Kutipan Dokumen >>
######

Saksikan gelombang film baru

Artikel ini awalnya diterbitkan oleh EurasiaNet.org

Sinema Georgia kembali mendapatkan angin segar setelah sekian lama mengalami kebuntuan kreatif. Dengan dua film yang terpilih untuk meraih Oscar, salah satunya dinominasikan untuk Golden Globe, para sutradara Georgia telah bangkit dari keterpurukan industri film, menunjukkan bahwa bahkan dengan sumber daya yang terbatas pun dimungkinkan untuk membuat film kelas dunia.

Banyak penggemar film mengaitkan pencapaian Georgia baru-baru ini dengan warisan filmnya yang kaya, yang diberikan penghormatan oleh Museum of Modern Art di New York pada bulan September lalu dengan retrospektif film Georgia terbesar yang pernah ditayangkan di Amerika Serikat. Warisan film Georgia dapat ditelusuri kembali ke proyeksi pertama sebuah film pada 16 November 1896, yang mendahului pemutaran pertama di banyak negara Eropa Barat.

######

Yang Perlu Dikerjakan >>
1. Bisakah Anda mengulang kata demi kata bagian artikel tentang sinema Georgia di atas, antara "Artikel ini awalnya" dan "film kelas dunia.", termasuk kedua ujung itu?
2. Dapatkah Anda meneruskan artikel tentang sinema Georgia di atas, dimulai setelah kalimat terakhir yang ditampilkan?

######

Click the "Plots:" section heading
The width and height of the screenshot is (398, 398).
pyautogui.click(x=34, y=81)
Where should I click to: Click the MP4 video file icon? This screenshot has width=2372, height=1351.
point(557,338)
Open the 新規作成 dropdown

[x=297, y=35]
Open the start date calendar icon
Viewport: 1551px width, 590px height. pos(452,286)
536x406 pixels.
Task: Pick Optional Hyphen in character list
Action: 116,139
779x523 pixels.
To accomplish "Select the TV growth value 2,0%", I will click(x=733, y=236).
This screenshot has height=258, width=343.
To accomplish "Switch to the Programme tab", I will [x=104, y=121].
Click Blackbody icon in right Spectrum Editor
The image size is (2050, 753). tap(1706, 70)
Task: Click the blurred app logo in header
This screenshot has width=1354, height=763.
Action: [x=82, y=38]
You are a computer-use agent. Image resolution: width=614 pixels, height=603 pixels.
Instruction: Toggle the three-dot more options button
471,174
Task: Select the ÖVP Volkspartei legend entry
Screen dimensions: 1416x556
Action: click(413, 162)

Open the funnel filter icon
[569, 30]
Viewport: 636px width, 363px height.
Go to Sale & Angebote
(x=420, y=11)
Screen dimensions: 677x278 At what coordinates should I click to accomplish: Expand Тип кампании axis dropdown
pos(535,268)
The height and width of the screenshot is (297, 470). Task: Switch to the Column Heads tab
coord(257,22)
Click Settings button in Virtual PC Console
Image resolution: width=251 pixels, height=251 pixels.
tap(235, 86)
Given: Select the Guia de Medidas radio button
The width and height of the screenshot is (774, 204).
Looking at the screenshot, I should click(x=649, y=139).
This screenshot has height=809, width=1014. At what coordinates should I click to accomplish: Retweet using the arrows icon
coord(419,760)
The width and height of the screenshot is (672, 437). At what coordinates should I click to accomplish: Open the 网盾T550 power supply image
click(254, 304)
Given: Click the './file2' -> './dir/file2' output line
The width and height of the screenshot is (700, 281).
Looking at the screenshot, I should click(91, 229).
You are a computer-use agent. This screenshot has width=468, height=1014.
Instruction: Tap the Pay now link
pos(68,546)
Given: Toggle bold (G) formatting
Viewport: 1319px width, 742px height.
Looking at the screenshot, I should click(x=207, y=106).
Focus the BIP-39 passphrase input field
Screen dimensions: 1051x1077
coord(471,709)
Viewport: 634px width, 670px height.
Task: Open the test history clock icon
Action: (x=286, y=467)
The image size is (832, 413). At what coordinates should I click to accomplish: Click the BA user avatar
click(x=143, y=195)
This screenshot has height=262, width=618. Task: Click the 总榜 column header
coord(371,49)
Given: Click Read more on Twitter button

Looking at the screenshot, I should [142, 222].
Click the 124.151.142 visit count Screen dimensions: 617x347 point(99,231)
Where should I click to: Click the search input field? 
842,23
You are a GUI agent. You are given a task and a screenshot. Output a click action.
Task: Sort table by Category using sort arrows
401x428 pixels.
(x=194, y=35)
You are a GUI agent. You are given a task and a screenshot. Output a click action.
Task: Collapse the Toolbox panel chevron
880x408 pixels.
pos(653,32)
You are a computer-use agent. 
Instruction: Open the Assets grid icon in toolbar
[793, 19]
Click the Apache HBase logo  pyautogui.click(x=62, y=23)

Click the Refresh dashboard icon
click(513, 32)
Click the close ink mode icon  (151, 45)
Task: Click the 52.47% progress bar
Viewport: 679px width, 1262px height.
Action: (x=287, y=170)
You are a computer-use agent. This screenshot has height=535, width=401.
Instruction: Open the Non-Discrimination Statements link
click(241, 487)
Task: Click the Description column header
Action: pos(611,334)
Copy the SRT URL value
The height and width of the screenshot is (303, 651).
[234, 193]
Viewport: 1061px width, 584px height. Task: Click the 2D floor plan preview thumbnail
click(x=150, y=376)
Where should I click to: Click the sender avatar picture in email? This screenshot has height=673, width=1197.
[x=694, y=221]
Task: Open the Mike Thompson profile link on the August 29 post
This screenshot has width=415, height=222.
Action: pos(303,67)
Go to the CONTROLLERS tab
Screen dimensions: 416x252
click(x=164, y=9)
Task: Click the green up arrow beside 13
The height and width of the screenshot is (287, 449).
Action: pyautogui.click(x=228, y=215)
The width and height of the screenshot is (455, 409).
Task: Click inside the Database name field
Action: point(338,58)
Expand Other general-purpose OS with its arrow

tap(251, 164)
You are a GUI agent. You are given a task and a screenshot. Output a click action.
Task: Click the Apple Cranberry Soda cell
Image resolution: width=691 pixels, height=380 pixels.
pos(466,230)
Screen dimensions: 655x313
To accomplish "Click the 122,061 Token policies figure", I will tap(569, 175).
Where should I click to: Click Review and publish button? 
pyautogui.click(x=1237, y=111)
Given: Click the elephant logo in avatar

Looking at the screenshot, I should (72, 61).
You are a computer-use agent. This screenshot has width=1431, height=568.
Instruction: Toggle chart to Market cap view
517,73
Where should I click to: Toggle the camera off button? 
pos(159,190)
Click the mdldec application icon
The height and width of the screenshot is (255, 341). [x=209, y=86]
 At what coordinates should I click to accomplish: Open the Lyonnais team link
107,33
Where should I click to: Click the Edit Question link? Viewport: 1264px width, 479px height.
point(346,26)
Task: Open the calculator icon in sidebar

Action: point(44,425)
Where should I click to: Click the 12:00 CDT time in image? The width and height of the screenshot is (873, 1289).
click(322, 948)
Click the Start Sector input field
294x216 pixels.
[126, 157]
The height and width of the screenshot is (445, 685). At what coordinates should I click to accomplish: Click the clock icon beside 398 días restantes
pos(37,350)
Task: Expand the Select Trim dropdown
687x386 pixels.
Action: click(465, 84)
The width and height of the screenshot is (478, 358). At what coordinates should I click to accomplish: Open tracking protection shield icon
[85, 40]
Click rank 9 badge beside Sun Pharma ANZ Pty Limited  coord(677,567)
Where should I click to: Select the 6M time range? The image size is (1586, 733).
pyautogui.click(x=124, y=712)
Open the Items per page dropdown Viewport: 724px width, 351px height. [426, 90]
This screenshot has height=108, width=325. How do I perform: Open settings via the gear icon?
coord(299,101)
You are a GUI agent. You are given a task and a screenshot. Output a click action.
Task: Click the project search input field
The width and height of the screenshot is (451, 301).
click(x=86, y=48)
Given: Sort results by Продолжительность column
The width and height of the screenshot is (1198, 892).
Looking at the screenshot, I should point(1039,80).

######

Jawaban >>
1.
Artikel ini awalnya diterbitkan oleh EurasiaNet.org

Sinema Georgia kembali mendapatkan angin segar setelah sekian lama mengalami kebuntuan kreatif. Dengan dua film yang terpilih untuk meraih Oscar, salah satunya dinominasikan untuk Golden Globe, para sutradara Georgia telah bangkit dari keterpurukan industri film, menunjukkan bahwa bahkan dengan sumber daya yang terbatas pun dimungkinkan untuk membuat film kelas dunia.

2.
Ketika Bolshevik mengambil alih kekuasaan pada tahun 1921, sinema Georgia sudah mapan, telah memproduksi beberapa film dokumenter dan film panjang pertama di dunia. Selama 70 tahun berikutnya, sinematografi Georgia berkembang pesat dengan sutradara inovatif, seperti Mikheil Kalatozov, yang mahakaryanya, “The Cranes Are Flying”, menjadi pemenang hadiah Palme d’Or Soviet pertama di Festival Film Cannes pada tahun 1957.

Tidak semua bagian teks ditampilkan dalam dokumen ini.